Probe reading a socket after release is technically safe, but right now
such usage will be rejected by the verifier and the user will have to
fix such bug. If we relax it such bugs might be much harder to spot.
> Now p2 is trusted PTR_TO_BTF_ID, while p3 is untrusted, but this is a separate
> problem which requires a more general fix, and needs more discussion.
It might not be a bug. p3 might still be trusted and valid pointer.
rel(p) releases p only.
The verifier doesn't know semantics.
It's a general link list walking issue.
It needs separate discussion.
> A bit of a digression, but I would like to know what you and other BPF
> developers think.
>
> So far my thinking (culminating towards an RFC) is this:
>
> For a refcounted PTR_TO_BTF_ID, it is marked as trusted.
>
> When loading from it, by default all loads yield untrusted pointers, except
> those which are specifically marked with some annotation ("bpf_ptr_trust") which
> indicates that parent holds reference to member pointer.
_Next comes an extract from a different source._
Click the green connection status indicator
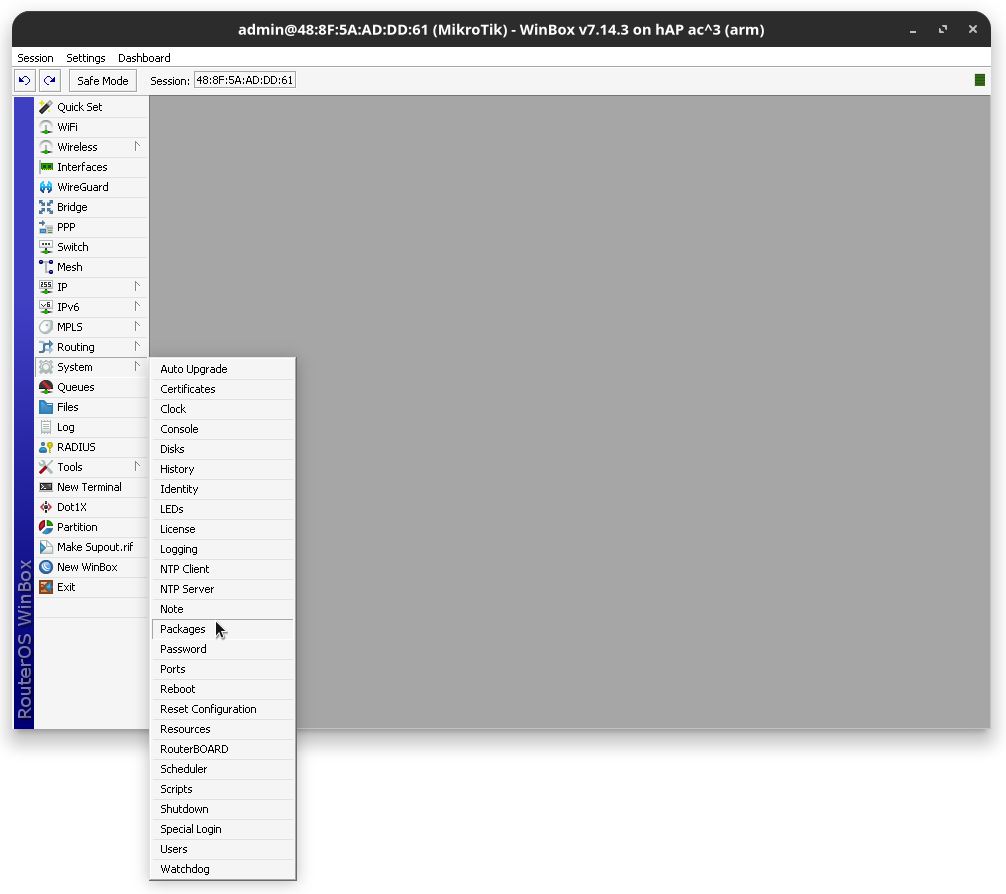 click(980, 80)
This is a loose
> description to mean that for the lifetime of trusted parent pointer, member
> pointer may also be trusted. If lifetime can end (due to release), trusted
> member pointers will become untrusted. If it cannot (e.g. function arguments),
> it remains valid.
>
> This will use BTF tags.
> Known cases in the kernel which are useful and safe can be whitelisted.
>
> Such loads yield trusted pointers linked to refcounted PTR_TO_BTF_ID. Linked
> means the source refcounted PTR_TO_BTF_ID owns it.
>
> When releasing PTR_TO_BTF_ID, all registers with same ref_obj_id, and all linked
> PTR_TO_BTF_ID are marked as untrusted.
>
> As an example:
>
> struct foo {
> struct bar __ref *br;
> struct baz *bz;
> };
>
> struct foo *f = acq(); // f.type = PTR_TO_BTF_ID, ref_obj_id=X
> br = f->br; // br.type = PTR_TO_BTF_ID, linked_to=X
> bz = f->bz; // bz.type = PTR_TO_BTF_ID | PTR_UNTRUSTED
> rel(f); // f.type = PTR_TO_BTF_ID | PTR_UNTRUSTED
> // and since br.linked_to == f.ref_obj_id,
> // br.type = PTR_TO_BTF_ID | PTR_UNTRUSTED
>
> For trusted loads from br, linked_to will be same as X, so they will also be
> marked as untrusted, and so on.
>
> For tp_btf/LSM programs, pointer arguments will be non-refcounted trusted
> PTR_TO_BTF_ID. All rules as above apply, but since it cannot be released,
> trusted pointers obtained from them remain valid till BPF_EXIT.
>
> I have no idea how much backwards compat this will break, or how much of it can
> be tolerated.
Exactly. It's not practical to mark all such fields in the kernel with __ref tags.
bpf_lsm is already in the wild and is using multi level pointer walks
and then passes them into helpers. We cannot break them.
In other words if you try really hard you can crash the kernel.
bpf tracing is only 99.99% safe.
I'll start a separate thread about link lists in bpf.